Every rider should think of their muscles as he/she thinks about the heart, which is also a muscle. Muscles need to rest and can't be "on" the whole time. When in the heat of the race or the ride, the rider should take advantage of opportunities to sit straight up and get some blood back to certain muscles, to turn them "off" and hyperextend the back (slow and carefully bend a little backwards). Even long hours at a desk or a long car drive can cause too much tension.

Low back pain among cyclists is mostly caused from a chronic state of isometric contraction during a ride, or even switching from a road bike to a tt bike. A bad bike fit or bad information on how to "address" the saddle, or jumping onto a new tt or tri bike can all lead to lower back issues. Poor adjustment of a saddle, leg-length discrepancy, or bad cleat placement can also cause issues. It is always helpful to stretch and change position on the bicycle frequently and use lower gears, especially on long climbs. Off the bike, practice spinal stretching exercises and work on your core stability muscles e.g pilates.

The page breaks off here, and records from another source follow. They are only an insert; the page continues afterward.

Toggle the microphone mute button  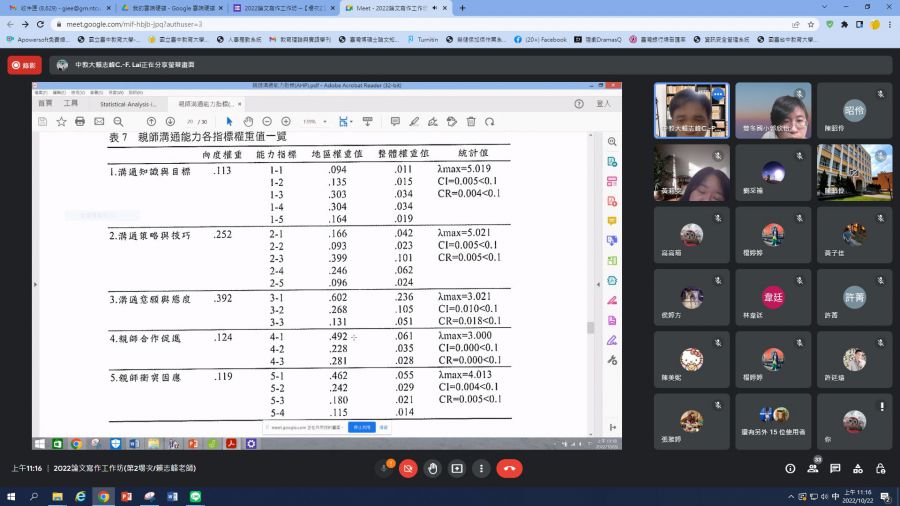tap(383, 468)
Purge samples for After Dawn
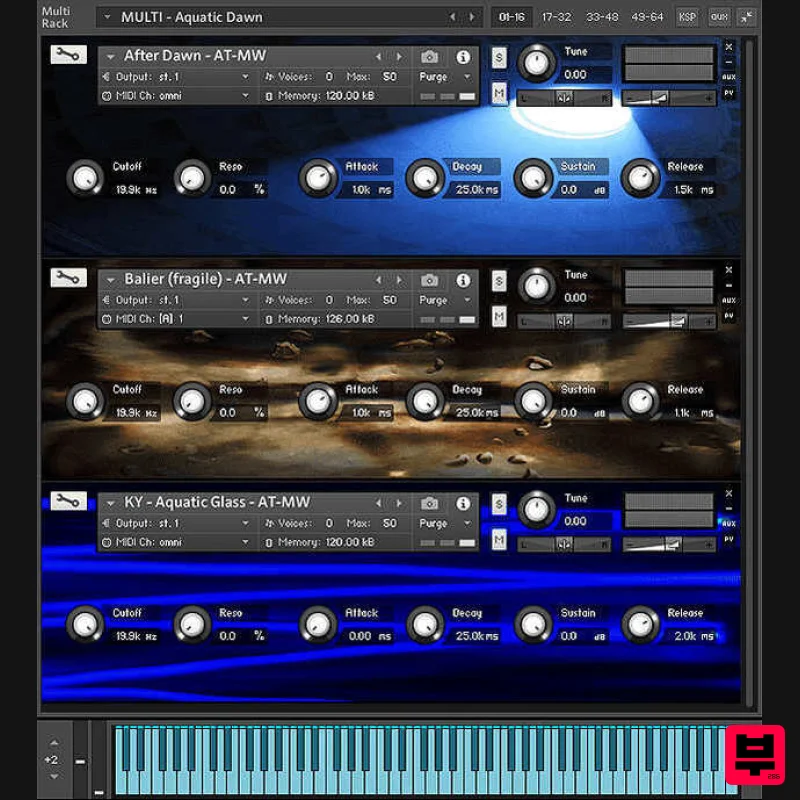This screenshot has width=800, height=800. tap(432, 75)
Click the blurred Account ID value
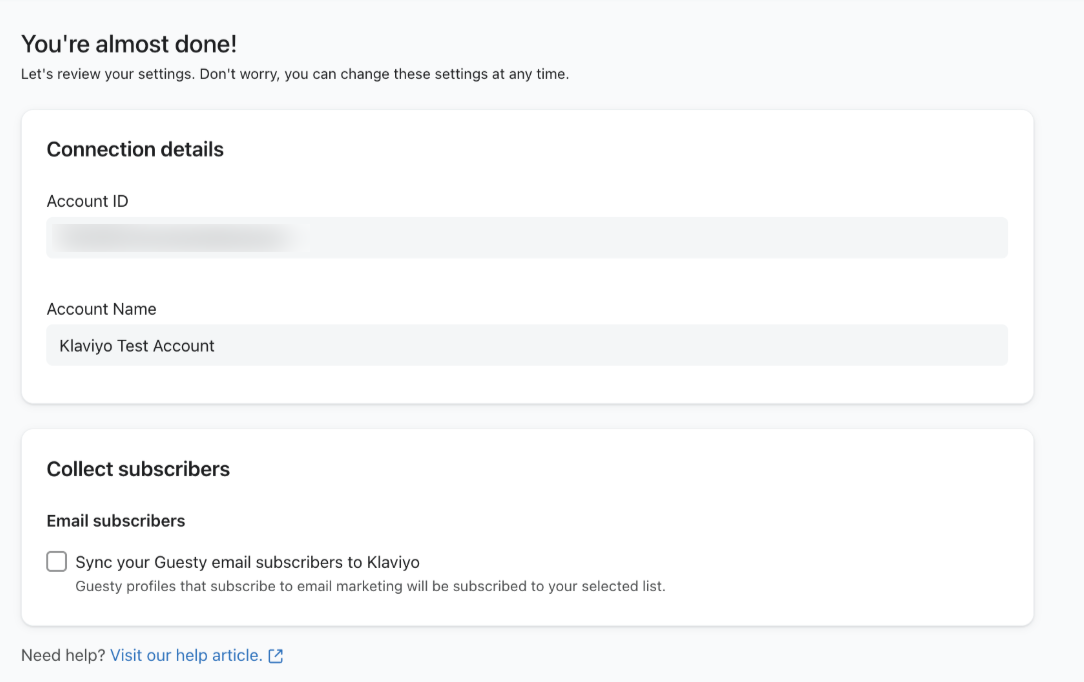This screenshot has height=682, width=1084. click(170, 238)
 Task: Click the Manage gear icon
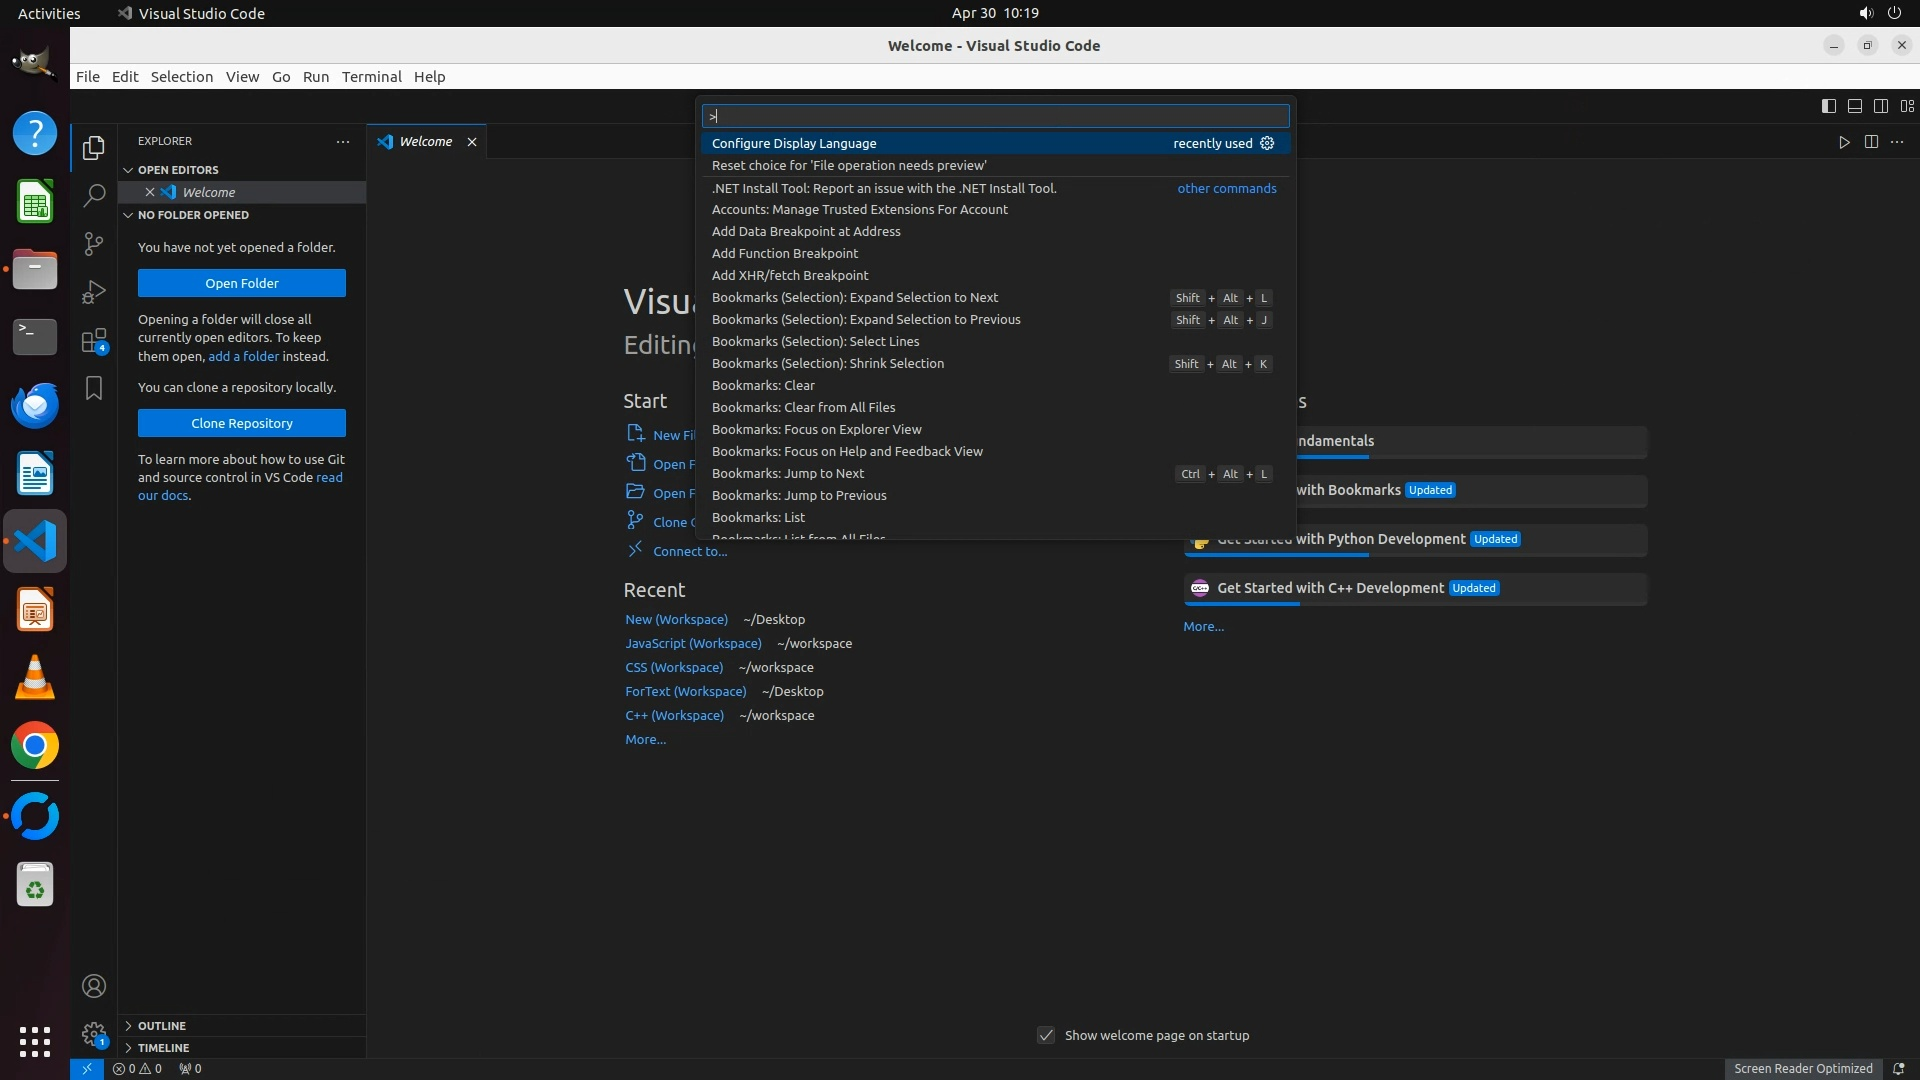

Medical treatment such as muscle relaxants, prescribed bed rest, or manipulations by trained professional can be effective in treating stubborn muscle tension. But, understand this can be a conditon that lasts for a few months and you will likely not recover overnight.
A little understanding can allow you to go a long way!
Most cyclists are so focused on going fast that they forget that the upper body is a counter weight for which the lower body works under. The back is the link between the hips and the upper body. This is really important to understand, especially for those on tt & tri bikes.

Strengthening exercises will improve the performance of the lower back. But just a simple understanding that the muscle can lock up in a isometric contraction by the skin alone is worth knowing! The knowledge that comes from a professional fit instead of "eyeballing" and "guesstimates" might just keep you in the game longer.
"All I know is what I herd" does not work for everyone. Picture a herd of cows "nose to tail" and they are all bulls. You understand what I mean!
There is a lot more to our fit than meets the eye, and we don't just eye it!